A definition of penny stocks as given by investopedia is “[stocks that] typically trade at a relatively low price and have a small market capitalization, usually outside of the major market exchanges”. While originally, the cutoff point for most of these penny stocks was 1$, accounting for the inflation it makes more of a sense to use $5 instead. Since $5 is still considered a relatively low price and those sub $5 stocks have small market capitalization, this fit in nicely with the definition.
Having low price per share is a double edged sword. On one hand, if the stocks increase a seemingly inconsequential 15 cents, this could mean that all of your profit in it doubled if the starting price per share was 15 cents. So if you’re lucky enough, you can literally double, triple and even quadruple your money by a couple of investments.
But, as you’ve learned going through life, there is no such thing as easy money. In order for a stock to go from $0.15 to $0.30, the corporation has to literally double. Yeah, not such an easy and common thing, is it?
These stocks are also highly volatile. Even though stocks themselves are some of the most volatile investments themselves as opposed to bonds or mutual funds, penny stocks are like their most radical and unstable version. This can also mean that you can easily lose 90% of your investment in a bad stock almost overnight. Yeah, investing in penny stocks doesn’t seem as easy anymore, is it?
Rule 1: Know What You’re Getting Yourself Into
A lot of people fail to realize exactly the main benefit of using penny stocks. A typical penny stock strategy is not designed for long term saving by any stretch of imagination. They are most useful if you want to risk a little bit and earn quick money. This is not something that you put money in, forget about, and then collect your earnings from.
Even the best of the best, the top 1% of penny stock players, the ones making the big plays, are mostly spending all their time monitoring their stocks to adjust them at a moment’s notice. Speed and analytical ability are the main components here, and one without the other will heavily impede with your ability to earn good money.
Rule #2: You Don’t Necessarily Need a Broker
Another thing that many people don’t know is that you can do the trades of penny stocks without any brokers whatsoever. This means you can potentially save yourself some broker fees, but at the expense of the fact that it does make things slightly more risky for you.
They way to purchase stocks without a broker is to use an online service instead. E-Trade and and TD Ameritrade are 2 solid sites that you should check out if you’re considering buying penny stocks without a broker. When you setup your account at these sites, you can put in a small investment and purchase shares as well as pay off fees using that balance.
Rule #3: Use Limit Orders Instead of Market Orders
One of the benefits of limit orders as opposed to market orders is that the limit orders allow you to maintain control of the price of the transactions that you take it in opposition to the market orders. This can come in really beneficial to you when you are focusing on stock investing since the market orders can sometimes cause you to purchase shares at either a really inflated price or sell shares at a low price, both choices that can hurt your income.
+ + + +
STATED TASK A:
List the headings of the rules given in the penny stock article.

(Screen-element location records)
+ + + +
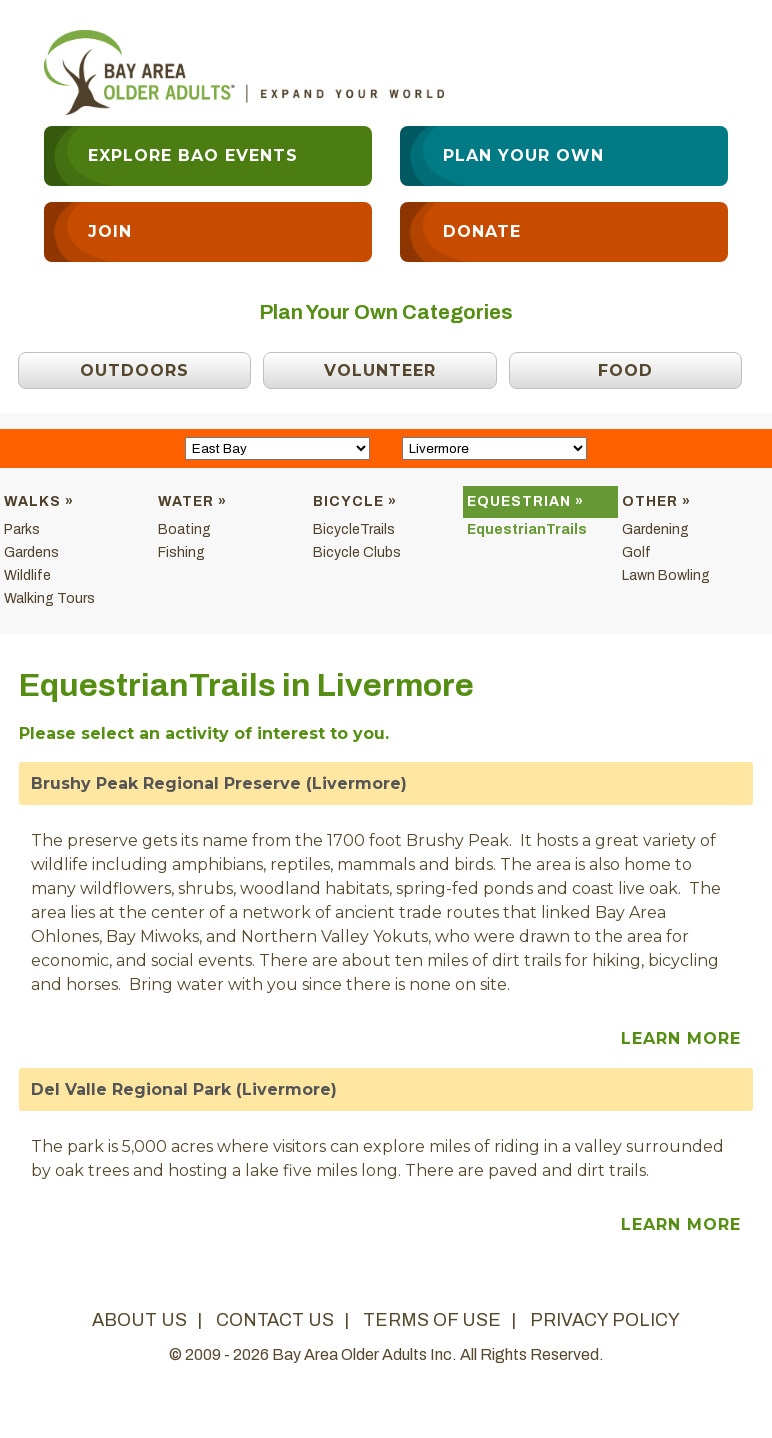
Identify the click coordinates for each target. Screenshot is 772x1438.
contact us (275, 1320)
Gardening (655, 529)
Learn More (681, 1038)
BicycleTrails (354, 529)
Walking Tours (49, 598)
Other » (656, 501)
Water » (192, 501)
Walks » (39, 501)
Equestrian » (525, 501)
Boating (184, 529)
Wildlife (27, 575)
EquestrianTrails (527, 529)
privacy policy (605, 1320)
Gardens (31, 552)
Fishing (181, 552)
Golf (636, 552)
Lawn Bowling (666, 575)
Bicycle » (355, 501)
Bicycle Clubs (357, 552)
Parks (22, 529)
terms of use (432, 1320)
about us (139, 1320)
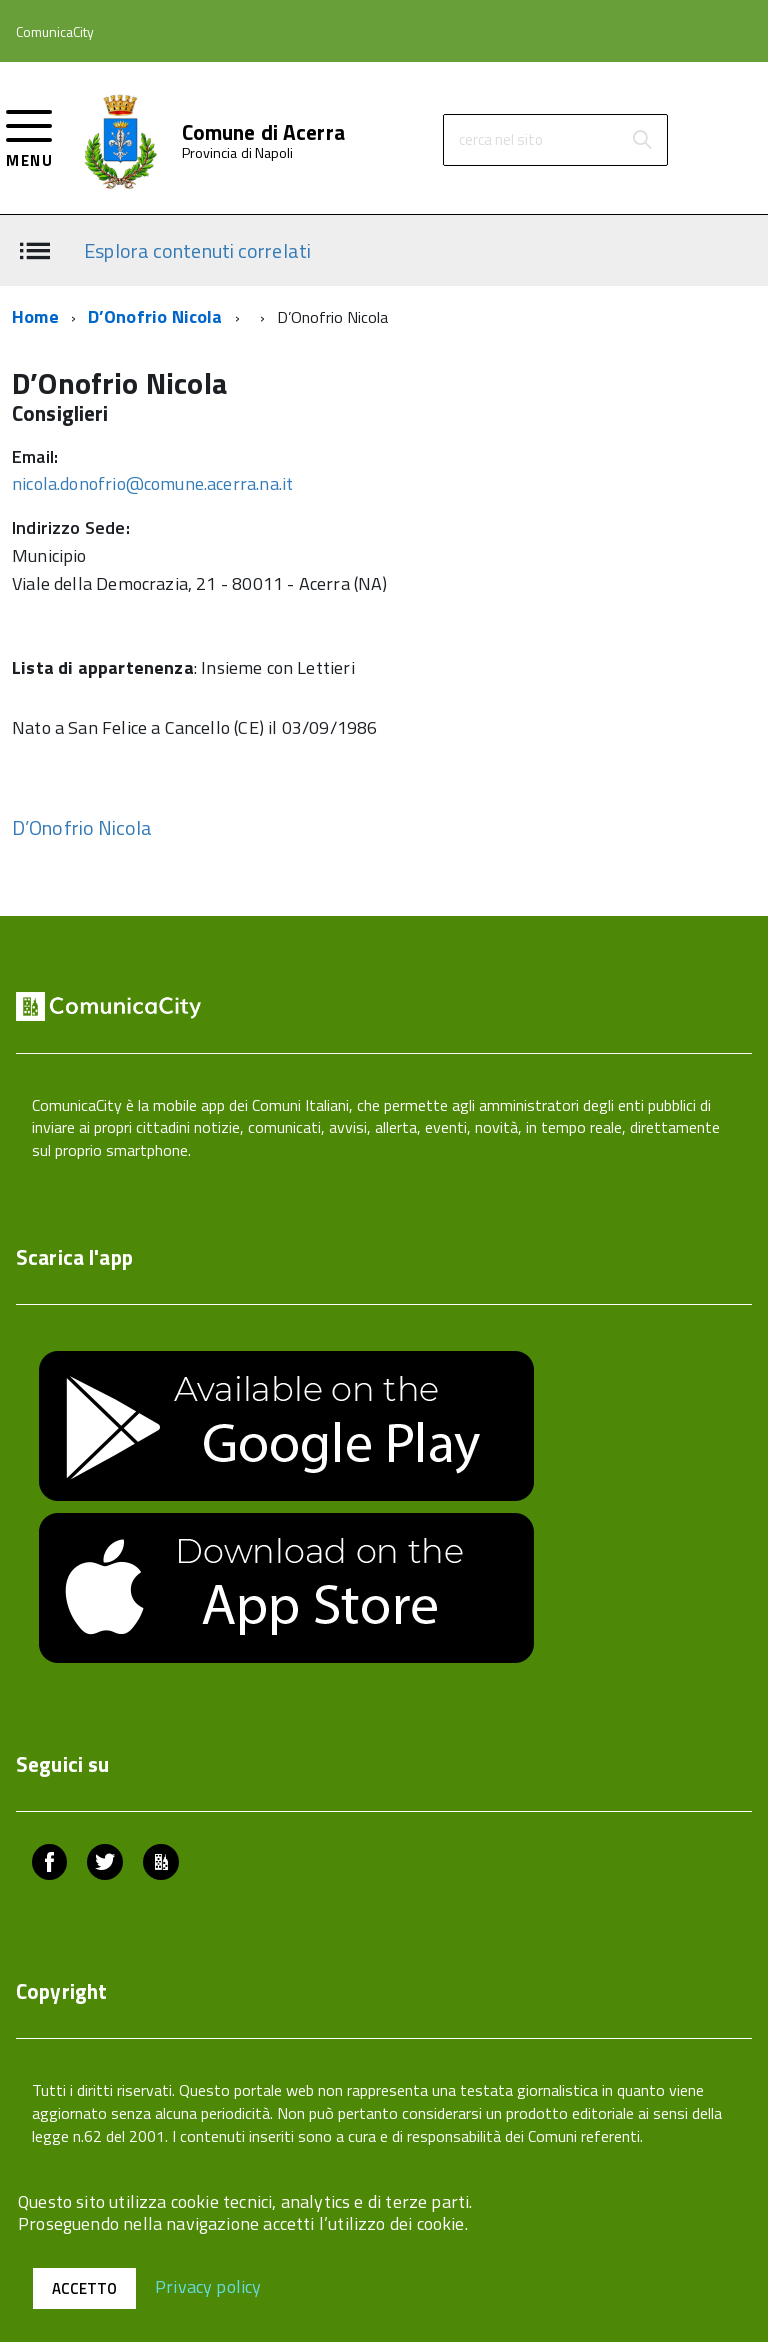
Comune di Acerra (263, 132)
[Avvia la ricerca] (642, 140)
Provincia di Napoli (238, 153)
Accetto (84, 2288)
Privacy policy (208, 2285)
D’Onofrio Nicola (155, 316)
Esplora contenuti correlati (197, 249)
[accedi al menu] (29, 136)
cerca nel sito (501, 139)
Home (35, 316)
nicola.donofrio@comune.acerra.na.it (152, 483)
+ + + +
STATED TASK B:
In the records, take the stretch from the line containing "Lawn Bowling (666, 575)" through the line containing "D’Onofrio Nicola (155, 316)". Rewrite each line in it, requests included, with the coordinates in the answers scaled by 2.4 and rounded to whole numbers, halves rounding up. Leave the pictures out.

COMPLETE RESPONSE A:
Rule 1: Know What You’re Getting Yourself Into
Rule #2: You Don’t Necessarily Need a Broker
Rule #3: Use Limit Orders Instead of Market Orders

COMPLETE RESPONSE B:
Lawn Bowling (1598, 1380)
Bicycle » (852, 1202)
Bicycle Clubs (857, 1325)
Parks (53, 1270)
terms of use (1037, 3168)
about us (334, 3168)
Comune di Acerra (631, 317)
[Avvia la ricerca] (1541, 336)
Provincia di Napoli (571, 367)
Accetto (202, 5491)
Privacy policy (499, 5484)
D’Onofrio Nicola (372, 758)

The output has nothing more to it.